Аркадий Тимофеевич Аверченко
(1881—1925)
Главная » Экспедиция в Западную Европу сатириконцев: Южакина » Аркадий Аверченко, Экспедиция в Западную Европу сатириконцев: Южакина, Сандерса, Мифасова и Крысакова, страница 26

Аркадий Аверченко, Экспедиция в Западную Европу сатириконцев: Южакина, Сандерса, Мифасова и Крысакова, страница 26

мы купались

           

            Через два дня Крысаков нашел нас совершенно здоровыми и повез на Лидо купаться.

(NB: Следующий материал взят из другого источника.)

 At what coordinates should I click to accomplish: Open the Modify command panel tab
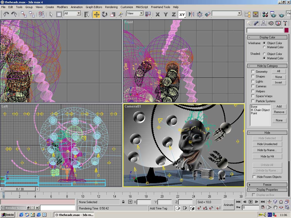(x=256, y=23)
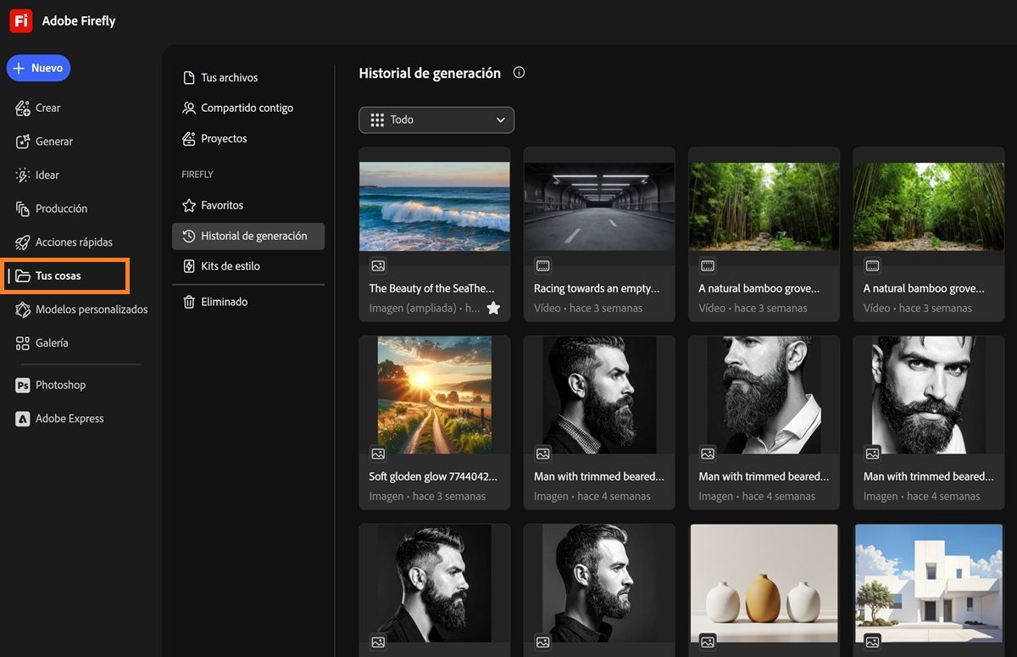
Task: Open the generation history info icon
Action: [x=520, y=73]

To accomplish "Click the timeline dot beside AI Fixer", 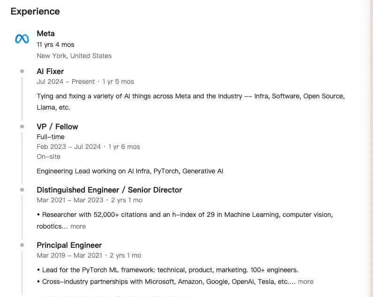I will click(22, 71).
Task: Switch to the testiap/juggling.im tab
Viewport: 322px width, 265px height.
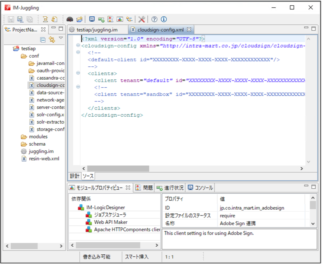Action: (x=96, y=29)
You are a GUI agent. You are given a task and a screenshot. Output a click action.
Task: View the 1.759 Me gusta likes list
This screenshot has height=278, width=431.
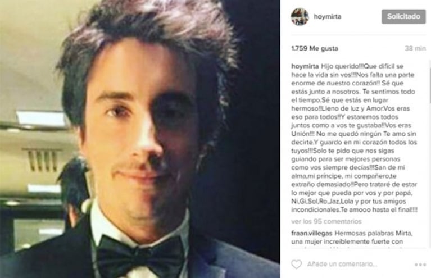[x=315, y=48]
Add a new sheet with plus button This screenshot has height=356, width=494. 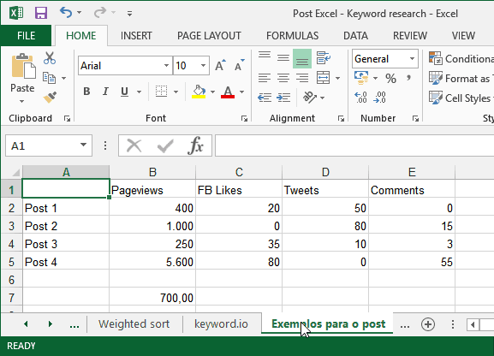428,324
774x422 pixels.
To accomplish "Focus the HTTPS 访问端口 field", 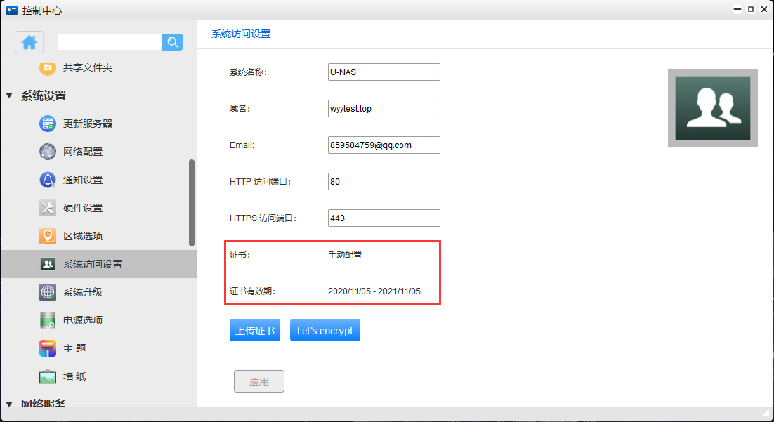I will pyautogui.click(x=383, y=218).
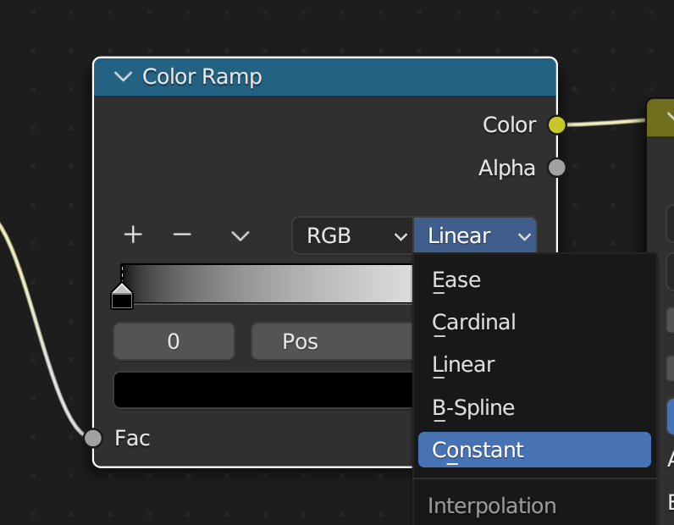The image size is (674, 525).
Task: Select B-Spline interpolation option
Action: coord(473,407)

            И опять на долгое время погрузился я в состояние тихого восторга. Небо, какого нет нигде, вода, которой нет нигде, и берег, которого нет нигде.

            Милые, милые итальянцы!.. Они не стыдливы и просты, как первые люди в раю. И удивительно, как сатириконцы быстро ко всему приспосабливаются едва мы разделись и натянули на себя трусики величиной в носовой платок — как сразу почувствовали себя маленькими детьми, которых нянька полощет в ванне. Похлопывая себя по груди и бокам, ринулись мы на песок, не стесняясь присутствием дам, зарылись в него, выскочили, огласили воздух победным криком и обрушились в воду, подняв такое волнение, что, вероятно, не одно судно, паруса которых мелькали вдали, перевернулось и пошло ко дну.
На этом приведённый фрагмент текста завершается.